Plastic is everywhere―from food and drink containers to kids’ toys to car parts. 

“We produce billions of tons of plastic waste every year, and many of these materials end up in landfills and they eventually infiltrate the environment,” said Brantley, an assistant professor of chemistry.

His StART project focuses on developing new techniques for breaking down plastic waste into useful building blocks that can then be used to make things like fuels, lubricants, or even new plastic materials.

“‘Upcycling’ is becoming a very active area of research,” Brantley said. “We are trying to develop technologies that provide a new pathway for taking an unwanted plastic and converting it into something more valuable.”

Brantley says his initial focus―trying to use chemical reactions to change the structures of polymers―shifted based on his team’s research over the past year. 

“We actually discovered that we could use light and an organic catalyst to transform plastics, or polymers, into smaller units that can be reconfigured into new materials,” he said. 

Brantley said the chemistry works with both natural sunlight and artificial light.

“And it doesn’t require any special precautions to exclude air or water, which makes it a potentially valuable technology for dealing with plastic waste, especially in remote areas.

“In a related development, we found that we could also use electricity (electrochemistry)  to achieve very similar outcomes,” he said. This facet of their research has been accepted for publication in the Journal of the American Chemical Society.

They are also exploring funding possibilities from the Department of Energy.

Most polymers are petroleum-based.
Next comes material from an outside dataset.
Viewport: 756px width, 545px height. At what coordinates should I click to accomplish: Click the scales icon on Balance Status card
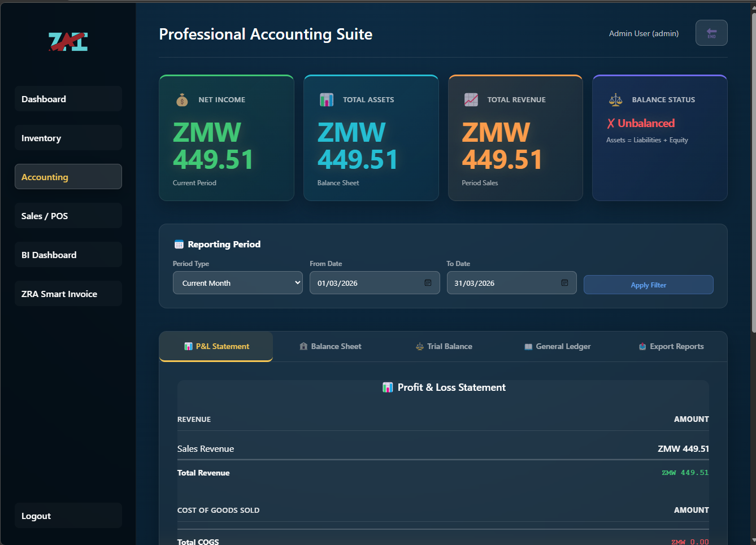(x=615, y=99)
Additional oil is required for manufacturing processes and the shipping of finished products.

“If we can figure out a way to extend the life of polymers, we will be getting more bang for our buck from the energy perspective,” he said.

Brantley’s collaborators include Brian Long, associate professor of chemistry, and Tomonori Saito, a research scientist in ORNL’s Chemical Sciences Division, who is interested in energy-related applications of polymers.